CONSIGNES
[A] Répondez aux questions suivantes d'après le texte sur la migration du système d'information Schengen :
(i) Depuis quelle année le SIS est-il opérationnel ?
(ii) Combien de signalements sont inscrits au SIS ?
(iii) Quel instrument doit être adopté pour le premier pilier ?
[B] Dans le texte sur la migration du système d'information Schengen, reprenez le passage commençant par « Justice et affaires » et se poursuivant jusqu'à « en réalité identiques. », en y substituant « similaires » à « identiques ».

TEXTE
COM (2008) 197 final
du 16/04/2008
Date d'adoption du texte par les instances européennes : 24/10/2008
Examen dans le cadre de l'article 88-4 de la Constitution
Texte déposé au Sénat le 28/04/2008Examen : 04/06/2008 (délégation pour l'Union européenne)
Justice et affaires intérieures
Communication de M. Robert del Picchia sur la migration
des
données dans le système d'information Schengen
Textes E
3847 et E 3858 - COM (2008) 196 final et COM (2008) 197
final
(Réunion du 4 juin 2008)
Les deux textes qui nous sont soumis ont pour objet d'établir le cadre juridique de la migration du système d'information Schengen actuel (le SIS I) vers un nouveau système (le SIS II). Le système d'information Schengen relevant à la fois du premier et du deuxième pilier, deux instruments doivent être adoptés : une proposition de règlement pour le premier pilier (libre circulation des personnes) ; une proposition de décision pour ce qui concerne le deuxième pilier (prévention et détection des infractions pénales et enquêtes). Mais les deux textes sont en réalité identiques.
Avant d'aborder les questions de fond soulevées par ces deux textes, je ferai un bref rappel de ce qu'est le système d'information Schengen et des évolutions qu'il est appelé à connaître.
1. Le rôle du système d'information Schengen (le « SIS »)
Le SIS est une base de données informatique commune qui relie entre eux les États participant aux accords de Schengen. Il est opérationnel depuis 1995. On peut dire qu'il a constitué la contrepartie nécessaire de la libre circulation des personnes prévue par les accords.
Le SIS est, en effet, un outil de contrôle aux frontières extérieures et de sécurité intérieure dans un contexte de libre circulation. Il permet aux autorités compétentes (policiers, gendarmes, douaniers, autorités judiciaires) de disposer en temps réel des informations introduites dans le système par l'un des États membres grâce à une procédure d'interrogation automatisée. Ces informations peuvent concerner des individus (comme les personnes disparues ou recherchées et les étrangers signalés aux fins de non-admission sur le territoire) ou des objets (véhicules volés, armes dérobées, faux billets, documents détournés ou égarés).
Dix-huit millions de signalement sont inscrits au SIS. Ils couvrent l'ensemble du spectre de la délinquance (petite criminalité, délinquance transfrontalière, criminalité organisée ou terrorisme). Ils sont accessibles à des milliers d'utilisateurs. Le SIS est soumis à des règles strictes de protection des données, avec notamment une autorité commune de contrôle, qui est un organisme indépendant composé de représentants des autorités nationales chargées de la protection des données personnelles (comme la CNIL pour la France).

DONNÉES FOURNIES
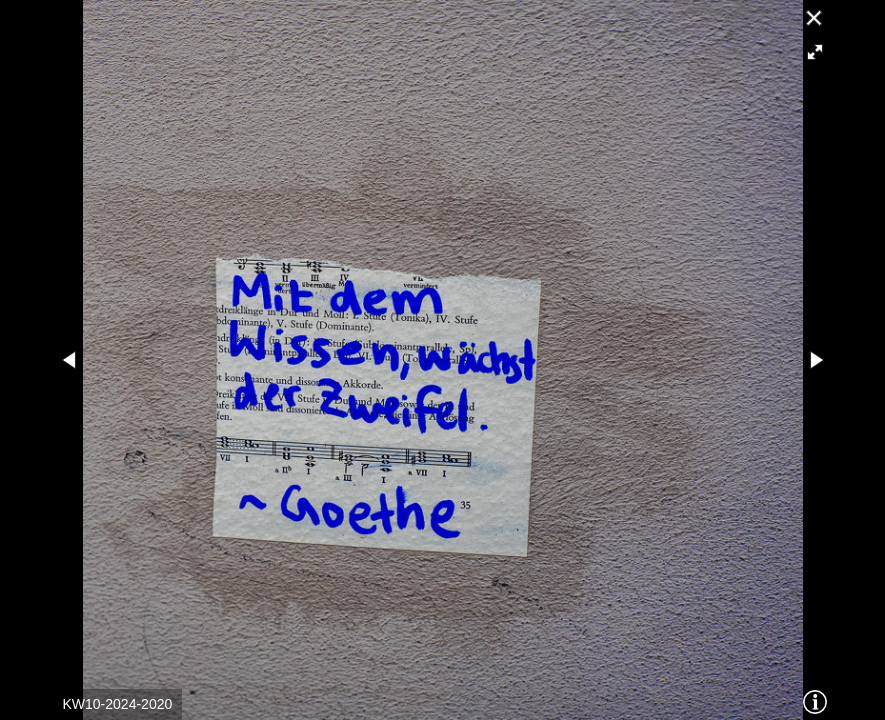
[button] (815, 52)
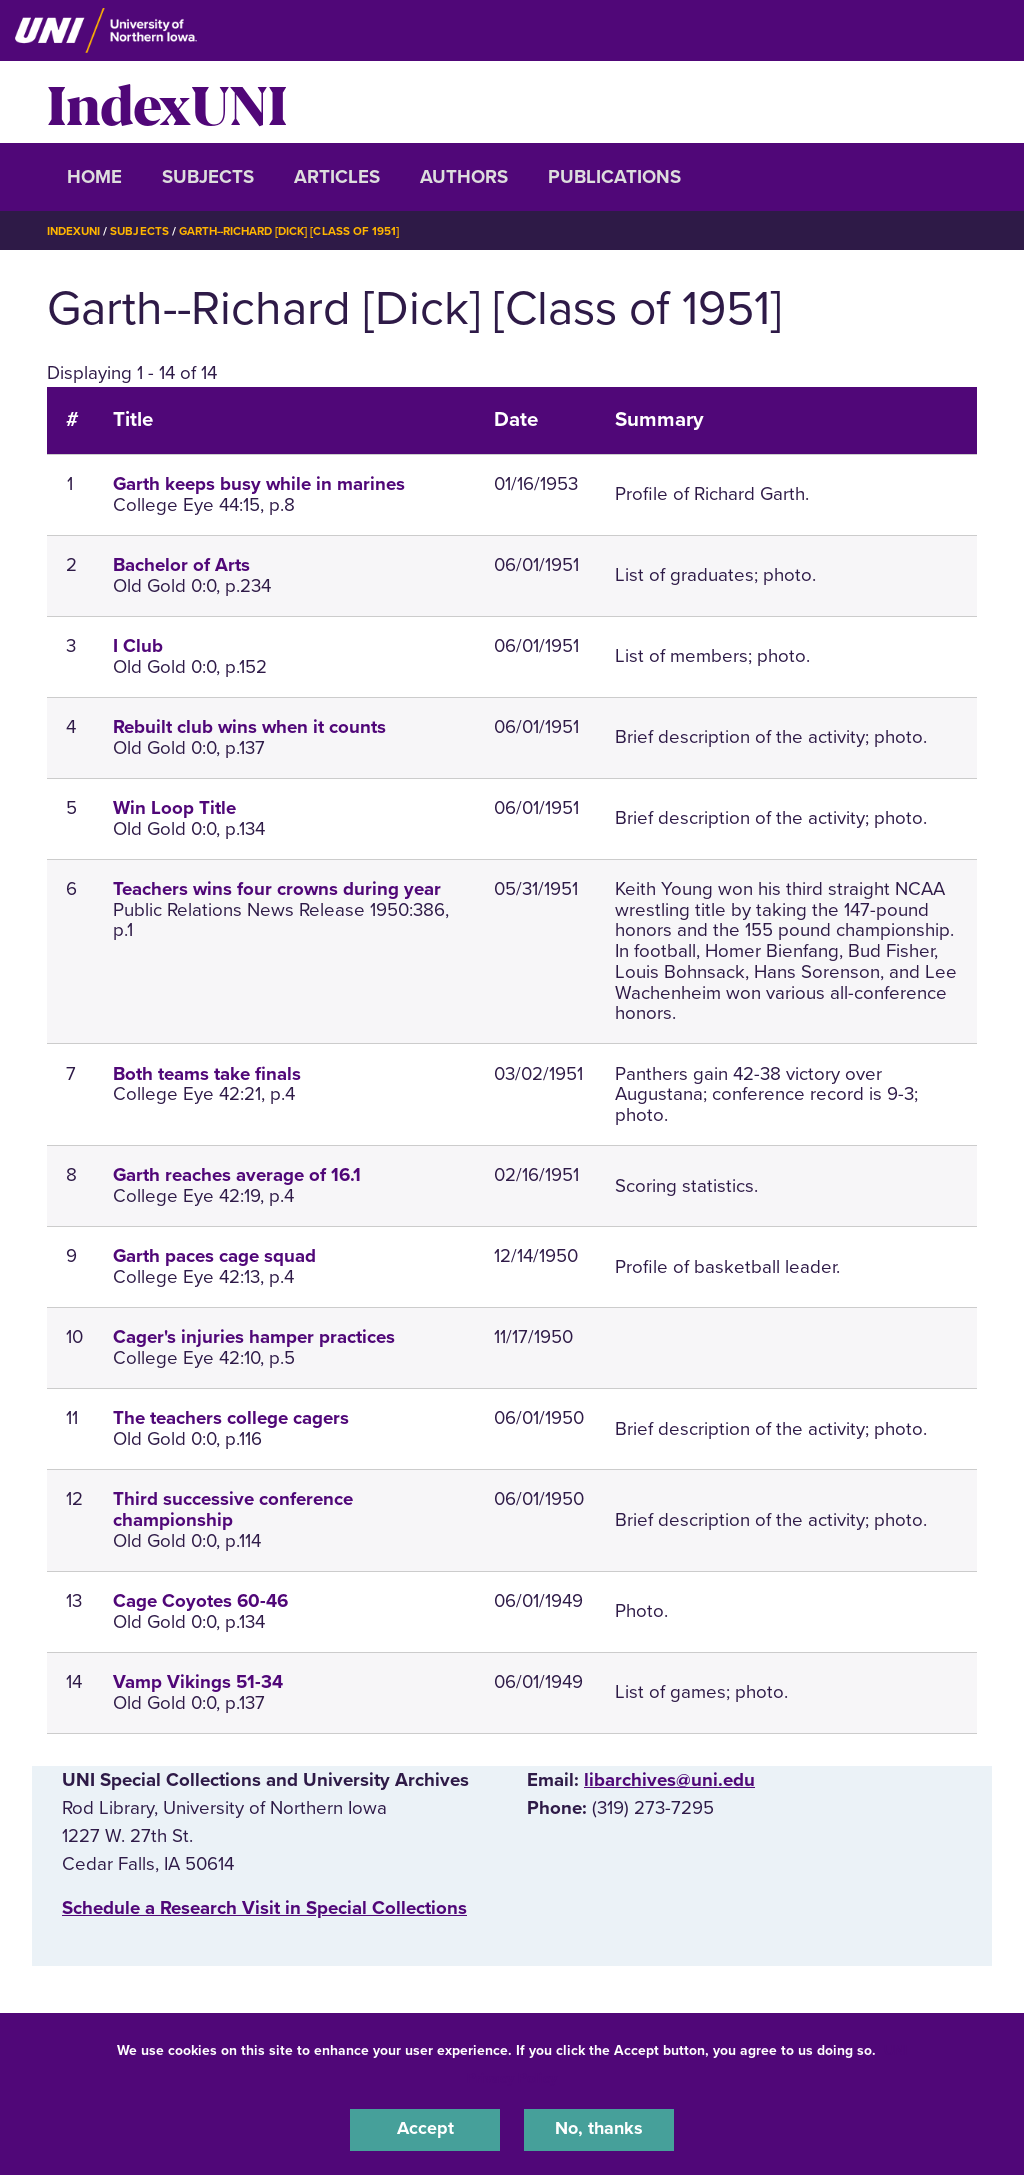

RÉPONSES PAR TÂCHE
[A]
(i) Depuis 1995.
(ii) Dix-huit millions.
(iii) Une proposition de règlement.

[B]
Justice et affaires intérieures
Communication de M. Robert del Picchia sur la migration
des
données dans le système d'information Schengen
Textes E
3847 et E 3858 - COM (2008) 196 final et COM (2008) 197
final
(Réunion du 4 juin 2008)
Les deux textes qui nous sont soumis ont pour objet d'établir le cadre juridique de la migration du système d'information Schengen actuel (le SIS I) vers un nouveau système (le SIS II). Le système d'information Schengen relevant à la fois du premier et du deuxième pilier, deux instruments doivent être adoptés : une proposition de règlement pour le premier pilier (libre circulation des personnes) ; une proposition de décision pour ce qui concerne le deuxième pilier (prévention et détection des infractions pénales et enquêtes). Mais les deux textes sont en réalité similaires.